調査結果を踏まえて、オンライン集合研修の成果を高める上で、特に注力したいポイントは2つある。
1つ目は、研修後に、学んだことを上司と議論したり、実践有無の確認や振り返りの機会を設けることである。研修後のフォローは成果につながりやすいにもかかわらず、現状では実施している企業が少ないことから、多くの企業にとって取り組み余地がある施策である。

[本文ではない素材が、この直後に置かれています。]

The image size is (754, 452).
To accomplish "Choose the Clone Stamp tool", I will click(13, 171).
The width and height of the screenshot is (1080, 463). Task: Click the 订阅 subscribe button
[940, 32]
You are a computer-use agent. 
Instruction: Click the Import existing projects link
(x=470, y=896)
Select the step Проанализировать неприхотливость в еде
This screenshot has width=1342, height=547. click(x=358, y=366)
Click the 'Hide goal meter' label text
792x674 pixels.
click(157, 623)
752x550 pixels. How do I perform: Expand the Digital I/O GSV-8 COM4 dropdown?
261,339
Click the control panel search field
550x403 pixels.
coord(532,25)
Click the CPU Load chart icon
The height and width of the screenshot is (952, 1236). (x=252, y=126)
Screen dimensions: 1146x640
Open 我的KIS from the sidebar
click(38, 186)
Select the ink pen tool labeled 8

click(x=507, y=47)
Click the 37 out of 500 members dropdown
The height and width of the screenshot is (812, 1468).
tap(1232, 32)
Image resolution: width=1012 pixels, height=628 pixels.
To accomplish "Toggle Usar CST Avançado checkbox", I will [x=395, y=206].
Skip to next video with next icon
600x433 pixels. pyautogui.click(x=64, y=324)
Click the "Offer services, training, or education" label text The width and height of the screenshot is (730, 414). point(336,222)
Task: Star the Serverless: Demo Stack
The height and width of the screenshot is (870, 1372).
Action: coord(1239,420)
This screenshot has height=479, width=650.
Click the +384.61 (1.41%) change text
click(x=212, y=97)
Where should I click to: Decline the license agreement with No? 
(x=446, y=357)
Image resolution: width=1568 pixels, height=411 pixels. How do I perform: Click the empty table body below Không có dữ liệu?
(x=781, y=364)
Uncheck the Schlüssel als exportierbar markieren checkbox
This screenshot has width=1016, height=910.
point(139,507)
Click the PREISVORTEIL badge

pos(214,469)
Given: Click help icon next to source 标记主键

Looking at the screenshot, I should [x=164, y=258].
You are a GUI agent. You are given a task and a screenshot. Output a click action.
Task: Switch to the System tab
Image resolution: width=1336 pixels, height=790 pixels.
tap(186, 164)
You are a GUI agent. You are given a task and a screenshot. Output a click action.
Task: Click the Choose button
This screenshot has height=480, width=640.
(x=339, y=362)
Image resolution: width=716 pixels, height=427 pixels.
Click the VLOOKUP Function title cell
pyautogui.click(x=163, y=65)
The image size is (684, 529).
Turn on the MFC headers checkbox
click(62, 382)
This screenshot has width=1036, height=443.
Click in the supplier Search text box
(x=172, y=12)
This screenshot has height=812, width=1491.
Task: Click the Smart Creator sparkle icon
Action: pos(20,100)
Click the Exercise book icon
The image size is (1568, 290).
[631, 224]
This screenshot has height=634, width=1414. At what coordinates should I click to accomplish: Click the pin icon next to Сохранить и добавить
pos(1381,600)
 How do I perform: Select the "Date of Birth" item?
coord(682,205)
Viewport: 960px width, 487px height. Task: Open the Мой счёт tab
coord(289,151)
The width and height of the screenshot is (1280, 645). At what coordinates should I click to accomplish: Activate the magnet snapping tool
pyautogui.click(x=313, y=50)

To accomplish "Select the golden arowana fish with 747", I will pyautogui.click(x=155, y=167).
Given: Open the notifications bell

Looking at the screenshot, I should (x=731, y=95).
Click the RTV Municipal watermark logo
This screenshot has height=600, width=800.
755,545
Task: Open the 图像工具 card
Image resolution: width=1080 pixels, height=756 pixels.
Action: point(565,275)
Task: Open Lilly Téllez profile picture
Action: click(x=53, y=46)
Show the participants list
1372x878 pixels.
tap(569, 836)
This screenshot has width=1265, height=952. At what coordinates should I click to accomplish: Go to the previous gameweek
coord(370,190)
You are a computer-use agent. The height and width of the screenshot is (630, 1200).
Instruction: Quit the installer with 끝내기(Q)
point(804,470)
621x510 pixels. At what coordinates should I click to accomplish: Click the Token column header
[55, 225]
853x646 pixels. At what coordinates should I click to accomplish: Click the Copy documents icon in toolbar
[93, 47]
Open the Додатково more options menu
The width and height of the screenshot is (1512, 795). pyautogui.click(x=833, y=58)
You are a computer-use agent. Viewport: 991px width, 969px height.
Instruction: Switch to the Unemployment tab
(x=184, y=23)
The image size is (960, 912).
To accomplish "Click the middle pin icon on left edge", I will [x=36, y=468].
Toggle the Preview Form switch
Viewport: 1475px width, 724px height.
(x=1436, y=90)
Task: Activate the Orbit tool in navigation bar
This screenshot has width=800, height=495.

2つ目は、オンラインならではの没入感を高める働きかけである。没入感を高めるためには、研修前に研修の意図やメリットを伝えることなどで学習の期待感を高め、適切な難易度の学習内容とし、受講者に受け身にならずにメモを取ってもらうなど能動的な姿勢で受講してもらうことや、「研修中は業務メールを見ない」といった受講者側の意識的な心掛けを促すことが大切である。加えて、オンライン集合研修では、講師のインストラクションが没入感を左右するため、講師がわかりやすい説明で受講者の考えを深めることにも留意したい。また、騒音・雑音が没入感を阻害することから、出社時に受講する場合であれば、会議室を予約するなどして静かに受講できる環境を準備するなど、集中環境を整えることが必要である。
調査では、オンライン集合研修は、デジタル活用率によっても成果に差が出ていた。デジタルをうまく活用しながら、研修前・研修中・研修後の要点を押さえることで、より成果に結びつきやすいオンライン集合研修が増えていくことを期待している。
※本調査を引用いただく際は出所を明示してください。